#### Exercise data
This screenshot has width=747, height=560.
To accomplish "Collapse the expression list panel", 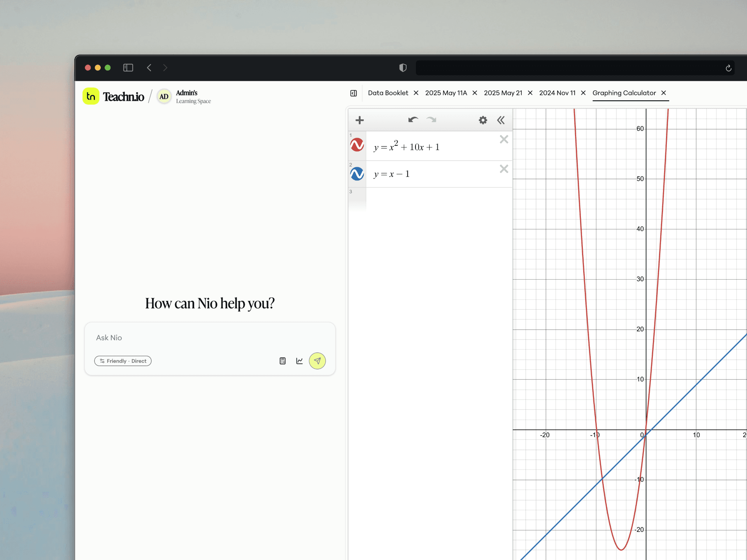I will (x=501, y=120).
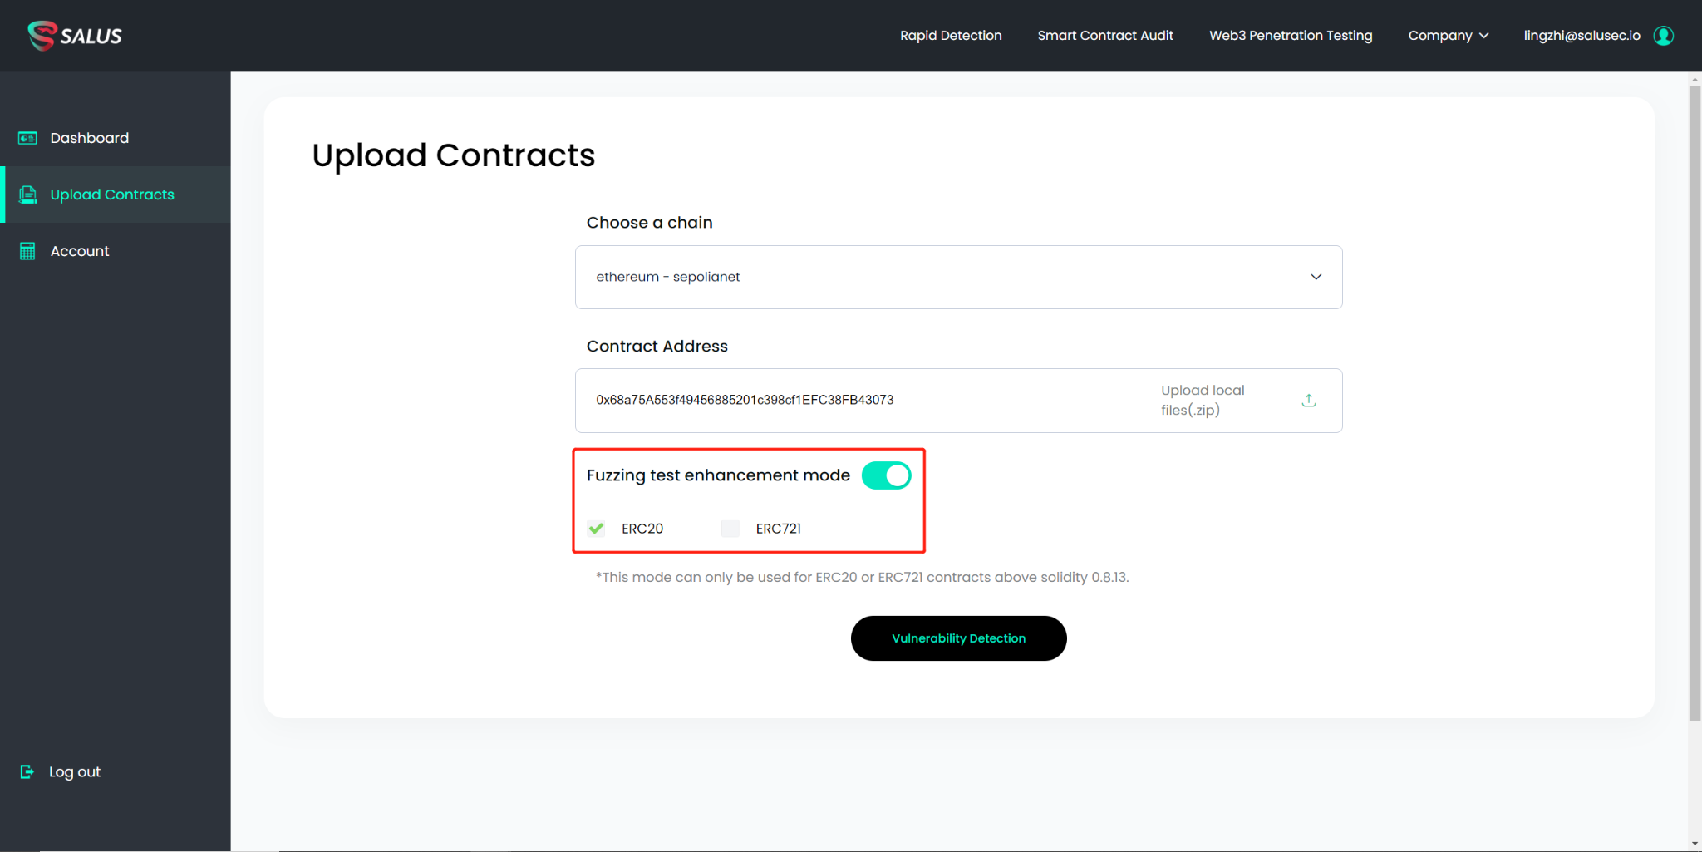Click the page vertical scrollbar
Image resolution: width=1702 pixels, height=852 pixels.
[1695, 399]
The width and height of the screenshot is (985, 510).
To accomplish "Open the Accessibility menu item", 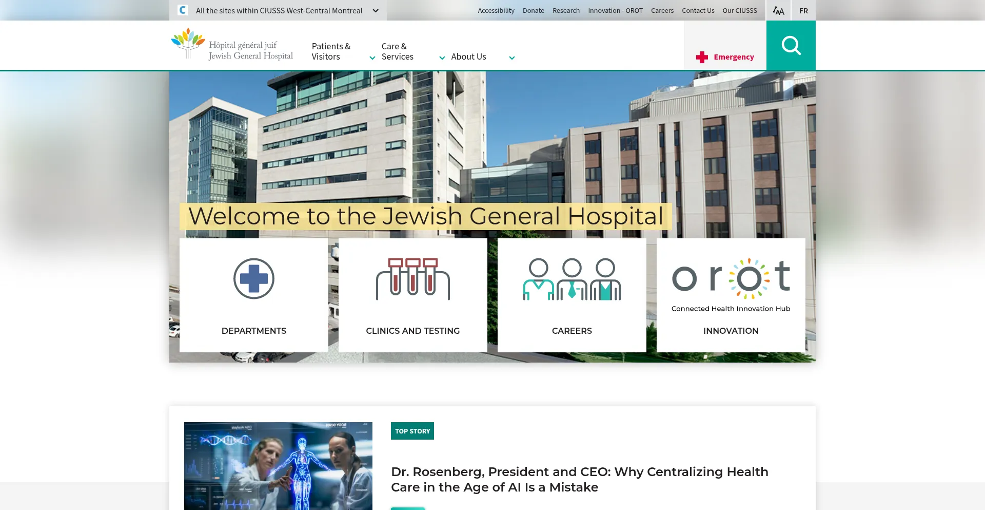I will (496, 11).
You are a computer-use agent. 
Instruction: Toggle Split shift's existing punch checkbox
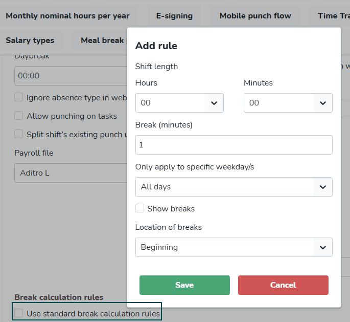point(19,134)
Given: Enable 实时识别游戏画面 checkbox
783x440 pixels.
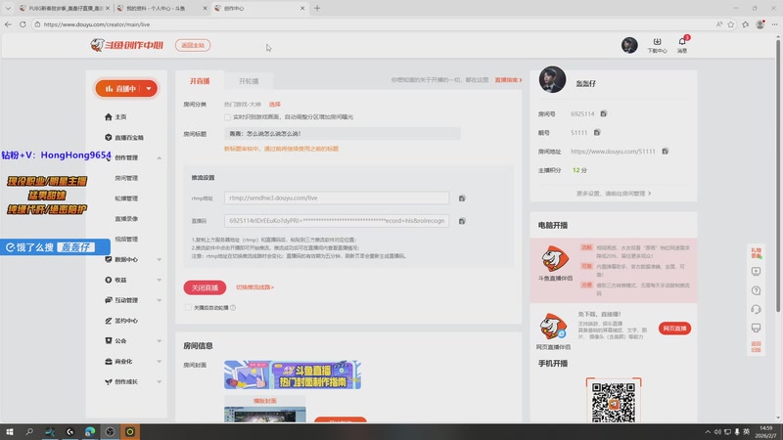Looking at the screenshot, I should (228, 117).
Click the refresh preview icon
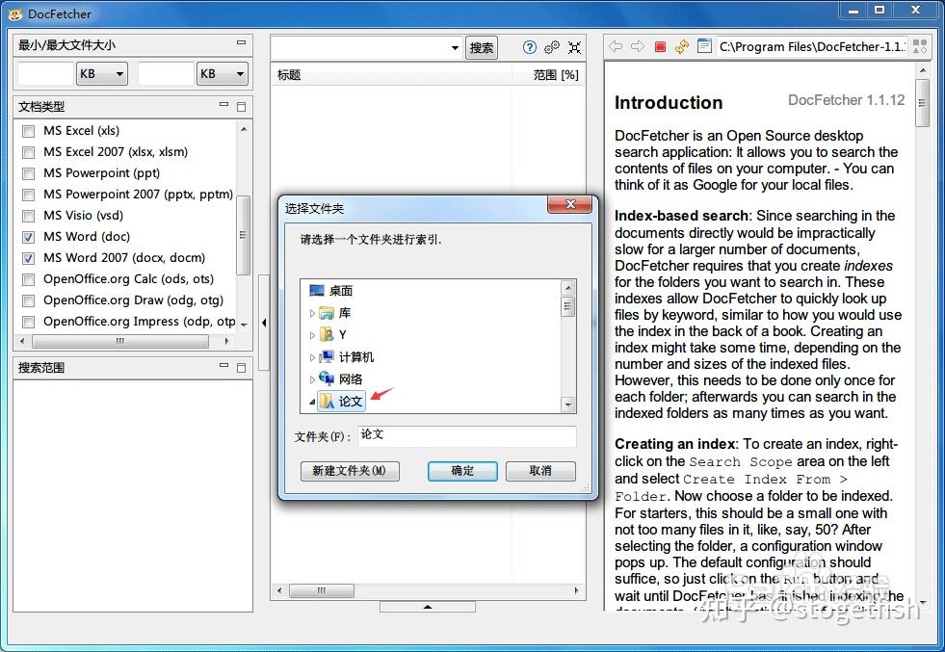This screenshot has width=945, height=652. pos(681,45)
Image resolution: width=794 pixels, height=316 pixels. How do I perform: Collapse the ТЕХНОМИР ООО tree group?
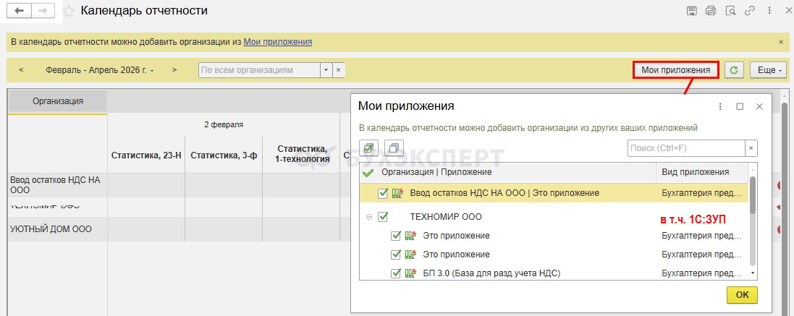369,216
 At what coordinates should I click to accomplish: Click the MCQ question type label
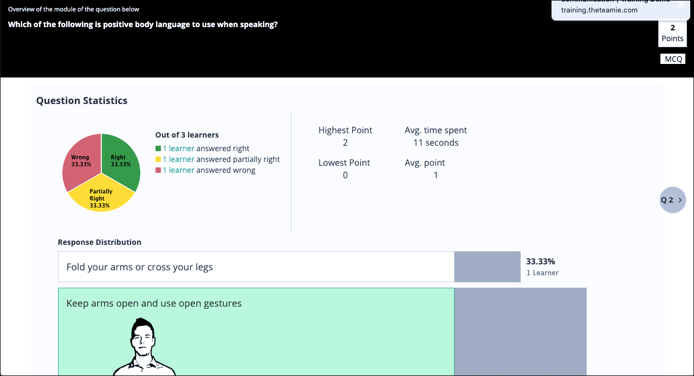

#### Brief
Return exactly the lines starting at the line with "783x440 pixels." and ending at the last line of the listing, both ends included; pictures are to be left out.

#### Task result
783x440 pixels.
Looking at the screenshot, I should (228, 117).
Click the refresh preview icon
This screenshot has width=945, height=652. pos(681,45)
Image resolution: width=794 pixels, height=316 pixels. How do I perform: Collapse the ТЕХНОМИР ООО tree group?
369,216
 At what coordinates should I click to accomplish: Click the MCQ question type label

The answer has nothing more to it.